(Supplied entries Opens)

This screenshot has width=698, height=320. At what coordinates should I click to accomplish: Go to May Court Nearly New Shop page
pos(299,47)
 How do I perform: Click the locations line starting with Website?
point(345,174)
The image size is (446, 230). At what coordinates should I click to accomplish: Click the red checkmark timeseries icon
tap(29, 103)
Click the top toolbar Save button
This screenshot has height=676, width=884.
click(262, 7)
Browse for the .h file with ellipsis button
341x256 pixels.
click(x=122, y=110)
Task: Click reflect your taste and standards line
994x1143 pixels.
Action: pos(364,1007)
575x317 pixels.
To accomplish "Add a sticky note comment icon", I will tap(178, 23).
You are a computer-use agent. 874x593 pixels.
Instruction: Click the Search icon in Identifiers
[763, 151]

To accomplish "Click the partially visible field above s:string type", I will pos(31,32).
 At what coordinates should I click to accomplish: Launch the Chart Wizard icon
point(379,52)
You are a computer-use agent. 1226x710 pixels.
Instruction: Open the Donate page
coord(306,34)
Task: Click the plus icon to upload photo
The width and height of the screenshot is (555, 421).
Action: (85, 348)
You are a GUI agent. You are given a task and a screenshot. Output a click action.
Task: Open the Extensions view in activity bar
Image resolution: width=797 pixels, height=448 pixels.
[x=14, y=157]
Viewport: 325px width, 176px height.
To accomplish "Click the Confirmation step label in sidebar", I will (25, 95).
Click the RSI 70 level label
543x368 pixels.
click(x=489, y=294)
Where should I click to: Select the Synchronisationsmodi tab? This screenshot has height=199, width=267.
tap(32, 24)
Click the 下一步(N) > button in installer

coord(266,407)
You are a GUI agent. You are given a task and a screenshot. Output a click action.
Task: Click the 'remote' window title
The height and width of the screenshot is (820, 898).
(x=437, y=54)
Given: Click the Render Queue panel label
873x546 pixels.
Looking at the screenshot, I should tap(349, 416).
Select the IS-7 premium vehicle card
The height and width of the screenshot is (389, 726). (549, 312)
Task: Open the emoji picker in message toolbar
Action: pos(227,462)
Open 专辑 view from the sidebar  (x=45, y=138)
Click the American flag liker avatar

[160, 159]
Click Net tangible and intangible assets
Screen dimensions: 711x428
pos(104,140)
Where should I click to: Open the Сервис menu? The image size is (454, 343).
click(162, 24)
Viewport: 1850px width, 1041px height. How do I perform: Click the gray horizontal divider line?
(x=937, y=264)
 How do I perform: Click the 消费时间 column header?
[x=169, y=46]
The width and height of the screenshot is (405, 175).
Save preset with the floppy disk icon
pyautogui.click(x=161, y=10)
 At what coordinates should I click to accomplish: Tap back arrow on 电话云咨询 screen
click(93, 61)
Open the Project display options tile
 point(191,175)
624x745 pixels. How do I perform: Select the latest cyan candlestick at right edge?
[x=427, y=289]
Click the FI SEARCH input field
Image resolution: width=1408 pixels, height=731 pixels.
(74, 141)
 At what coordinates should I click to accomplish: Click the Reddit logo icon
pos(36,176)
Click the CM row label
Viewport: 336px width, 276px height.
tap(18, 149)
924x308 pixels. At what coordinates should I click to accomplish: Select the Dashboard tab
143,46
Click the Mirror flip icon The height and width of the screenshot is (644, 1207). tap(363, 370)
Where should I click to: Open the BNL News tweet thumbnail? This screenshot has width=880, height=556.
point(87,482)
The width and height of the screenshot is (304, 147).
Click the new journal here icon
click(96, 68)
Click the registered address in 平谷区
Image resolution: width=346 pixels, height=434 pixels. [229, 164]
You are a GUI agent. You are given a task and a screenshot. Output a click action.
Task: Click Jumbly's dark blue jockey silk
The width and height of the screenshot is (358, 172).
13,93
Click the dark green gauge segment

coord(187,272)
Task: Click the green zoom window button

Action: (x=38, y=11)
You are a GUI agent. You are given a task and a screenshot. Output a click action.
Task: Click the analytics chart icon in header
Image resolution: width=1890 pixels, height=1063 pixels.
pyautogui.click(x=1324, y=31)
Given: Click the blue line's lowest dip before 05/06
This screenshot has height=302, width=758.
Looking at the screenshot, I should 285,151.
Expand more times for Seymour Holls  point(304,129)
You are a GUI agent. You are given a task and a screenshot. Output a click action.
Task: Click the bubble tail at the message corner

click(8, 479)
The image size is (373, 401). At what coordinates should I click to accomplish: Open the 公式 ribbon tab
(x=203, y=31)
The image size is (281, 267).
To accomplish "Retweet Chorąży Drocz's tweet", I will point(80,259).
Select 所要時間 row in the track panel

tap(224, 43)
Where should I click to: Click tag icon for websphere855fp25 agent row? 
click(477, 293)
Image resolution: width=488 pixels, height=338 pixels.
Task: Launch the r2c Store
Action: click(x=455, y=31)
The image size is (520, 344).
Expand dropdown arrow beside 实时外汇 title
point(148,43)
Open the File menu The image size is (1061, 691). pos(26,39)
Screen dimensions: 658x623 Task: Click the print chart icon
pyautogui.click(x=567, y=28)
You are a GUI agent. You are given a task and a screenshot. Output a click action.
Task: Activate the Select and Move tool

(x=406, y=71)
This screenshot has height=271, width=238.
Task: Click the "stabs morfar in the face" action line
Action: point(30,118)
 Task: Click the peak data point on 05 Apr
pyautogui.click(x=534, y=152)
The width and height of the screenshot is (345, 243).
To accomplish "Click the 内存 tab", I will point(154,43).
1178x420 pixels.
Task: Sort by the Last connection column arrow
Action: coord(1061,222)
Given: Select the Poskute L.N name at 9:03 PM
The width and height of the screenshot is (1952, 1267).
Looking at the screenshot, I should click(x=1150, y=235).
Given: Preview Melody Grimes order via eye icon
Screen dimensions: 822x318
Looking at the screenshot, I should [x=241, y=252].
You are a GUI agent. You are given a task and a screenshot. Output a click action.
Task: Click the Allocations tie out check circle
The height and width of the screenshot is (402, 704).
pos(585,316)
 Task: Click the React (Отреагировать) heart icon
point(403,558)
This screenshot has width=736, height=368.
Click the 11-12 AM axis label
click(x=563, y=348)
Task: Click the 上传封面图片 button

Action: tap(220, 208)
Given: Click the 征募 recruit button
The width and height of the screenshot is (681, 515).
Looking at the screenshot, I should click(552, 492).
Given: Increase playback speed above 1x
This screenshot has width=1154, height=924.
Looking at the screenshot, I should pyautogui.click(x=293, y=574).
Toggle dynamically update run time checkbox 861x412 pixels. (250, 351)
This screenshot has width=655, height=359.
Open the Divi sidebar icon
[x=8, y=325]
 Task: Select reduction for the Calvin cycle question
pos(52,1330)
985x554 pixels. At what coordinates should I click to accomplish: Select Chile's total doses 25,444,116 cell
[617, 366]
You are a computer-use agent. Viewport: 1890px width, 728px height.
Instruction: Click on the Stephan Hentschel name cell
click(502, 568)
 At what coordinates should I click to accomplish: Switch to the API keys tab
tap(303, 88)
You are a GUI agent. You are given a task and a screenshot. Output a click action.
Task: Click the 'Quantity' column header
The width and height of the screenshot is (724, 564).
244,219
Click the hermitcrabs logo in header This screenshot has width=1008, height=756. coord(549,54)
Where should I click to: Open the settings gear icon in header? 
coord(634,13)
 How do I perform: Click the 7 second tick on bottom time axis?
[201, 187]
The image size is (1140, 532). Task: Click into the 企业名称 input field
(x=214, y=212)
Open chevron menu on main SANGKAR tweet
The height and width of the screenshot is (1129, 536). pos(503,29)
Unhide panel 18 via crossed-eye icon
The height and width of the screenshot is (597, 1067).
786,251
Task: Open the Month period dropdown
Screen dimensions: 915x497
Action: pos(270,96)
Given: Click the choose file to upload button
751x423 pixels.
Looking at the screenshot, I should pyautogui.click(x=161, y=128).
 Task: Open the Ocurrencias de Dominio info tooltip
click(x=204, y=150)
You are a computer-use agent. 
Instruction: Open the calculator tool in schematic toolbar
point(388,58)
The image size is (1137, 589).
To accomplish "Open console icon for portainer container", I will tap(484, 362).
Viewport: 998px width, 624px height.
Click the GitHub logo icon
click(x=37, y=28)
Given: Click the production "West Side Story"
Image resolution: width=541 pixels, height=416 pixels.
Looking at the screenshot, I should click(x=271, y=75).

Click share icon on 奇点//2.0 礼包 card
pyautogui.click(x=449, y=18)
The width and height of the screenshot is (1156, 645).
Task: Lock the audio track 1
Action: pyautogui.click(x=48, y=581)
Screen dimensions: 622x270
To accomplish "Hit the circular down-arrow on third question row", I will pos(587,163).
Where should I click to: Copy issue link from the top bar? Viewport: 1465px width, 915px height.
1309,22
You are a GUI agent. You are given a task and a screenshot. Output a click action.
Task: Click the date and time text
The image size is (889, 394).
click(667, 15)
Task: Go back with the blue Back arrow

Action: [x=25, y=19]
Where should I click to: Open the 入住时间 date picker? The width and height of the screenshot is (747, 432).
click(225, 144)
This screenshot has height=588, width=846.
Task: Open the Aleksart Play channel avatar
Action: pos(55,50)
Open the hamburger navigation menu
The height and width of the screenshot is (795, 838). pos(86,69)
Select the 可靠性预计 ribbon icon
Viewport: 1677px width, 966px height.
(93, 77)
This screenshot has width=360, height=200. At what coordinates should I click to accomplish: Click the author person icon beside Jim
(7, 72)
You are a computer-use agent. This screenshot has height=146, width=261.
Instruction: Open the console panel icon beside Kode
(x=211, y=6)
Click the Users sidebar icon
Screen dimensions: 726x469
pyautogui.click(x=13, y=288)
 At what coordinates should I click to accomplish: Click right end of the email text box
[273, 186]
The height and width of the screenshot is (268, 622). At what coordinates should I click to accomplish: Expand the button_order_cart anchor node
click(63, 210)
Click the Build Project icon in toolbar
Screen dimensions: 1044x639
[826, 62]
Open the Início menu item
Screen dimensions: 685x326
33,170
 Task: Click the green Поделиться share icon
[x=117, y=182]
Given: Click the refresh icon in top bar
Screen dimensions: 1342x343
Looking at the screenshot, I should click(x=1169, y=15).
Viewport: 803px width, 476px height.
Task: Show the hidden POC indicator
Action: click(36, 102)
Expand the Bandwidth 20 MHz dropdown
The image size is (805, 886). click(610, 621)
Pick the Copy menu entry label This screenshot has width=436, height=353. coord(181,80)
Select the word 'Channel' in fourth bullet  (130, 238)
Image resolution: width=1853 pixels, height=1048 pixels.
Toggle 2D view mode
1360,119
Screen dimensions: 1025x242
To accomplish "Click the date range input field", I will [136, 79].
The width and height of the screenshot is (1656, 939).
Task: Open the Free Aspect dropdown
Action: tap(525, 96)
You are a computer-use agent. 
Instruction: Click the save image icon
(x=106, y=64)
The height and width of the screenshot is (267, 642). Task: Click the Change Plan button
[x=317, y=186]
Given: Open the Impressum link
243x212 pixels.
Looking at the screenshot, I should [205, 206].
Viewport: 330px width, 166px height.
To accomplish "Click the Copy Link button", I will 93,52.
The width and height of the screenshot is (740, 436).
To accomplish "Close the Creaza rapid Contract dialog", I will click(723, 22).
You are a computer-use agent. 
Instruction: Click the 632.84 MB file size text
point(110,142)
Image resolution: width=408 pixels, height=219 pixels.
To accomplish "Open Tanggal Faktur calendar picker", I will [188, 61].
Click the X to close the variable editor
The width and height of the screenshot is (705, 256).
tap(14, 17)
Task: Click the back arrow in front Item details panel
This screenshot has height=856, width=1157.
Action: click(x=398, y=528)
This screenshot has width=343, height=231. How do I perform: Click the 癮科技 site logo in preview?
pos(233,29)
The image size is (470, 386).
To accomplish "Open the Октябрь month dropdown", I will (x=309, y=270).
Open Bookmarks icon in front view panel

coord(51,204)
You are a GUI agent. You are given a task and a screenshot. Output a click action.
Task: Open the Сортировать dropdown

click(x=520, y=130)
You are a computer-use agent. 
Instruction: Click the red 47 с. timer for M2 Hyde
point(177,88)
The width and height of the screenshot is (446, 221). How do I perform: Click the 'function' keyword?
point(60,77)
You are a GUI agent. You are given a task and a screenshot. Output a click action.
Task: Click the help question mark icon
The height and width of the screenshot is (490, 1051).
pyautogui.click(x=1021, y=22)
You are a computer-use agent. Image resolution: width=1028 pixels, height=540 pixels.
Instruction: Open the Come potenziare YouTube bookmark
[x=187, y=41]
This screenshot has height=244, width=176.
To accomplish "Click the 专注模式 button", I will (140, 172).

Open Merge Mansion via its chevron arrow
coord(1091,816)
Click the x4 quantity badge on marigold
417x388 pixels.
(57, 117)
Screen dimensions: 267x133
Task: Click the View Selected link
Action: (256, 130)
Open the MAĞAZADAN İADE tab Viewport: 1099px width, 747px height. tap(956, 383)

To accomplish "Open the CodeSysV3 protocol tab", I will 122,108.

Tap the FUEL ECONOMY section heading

(Supplied entries Closes)

* **Exercise prompt**:
Filter the entries down to the lines containing "above". Copy each of those lines.

* **Task output**:
To accomplish "Click the partially visible field above s:string type", I will pos(31,32).
Given: Increase playback speed above 1x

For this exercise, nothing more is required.